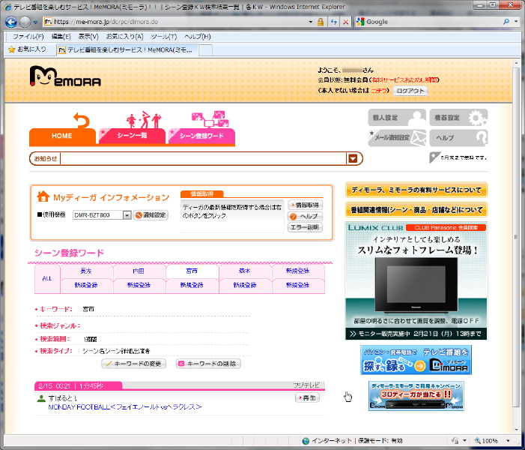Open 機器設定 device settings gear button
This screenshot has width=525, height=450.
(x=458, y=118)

==

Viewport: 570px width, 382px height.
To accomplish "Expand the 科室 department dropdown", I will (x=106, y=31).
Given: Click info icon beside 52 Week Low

_TASK GOAL:_ There is a run of lines above from the one with "Viewport: 570px width, 382px height." to the one with "Given: Click info icon beside 52 Week Low"; print exactly that run, both ends included, and nothing else.

_TASK ANSWER:_
Viewport: 570px width, 382px height.
To accomplish "Expand the 科室 department dropdown", I will (x=106, y=31).
Given: Click info icon beside 52 Week Low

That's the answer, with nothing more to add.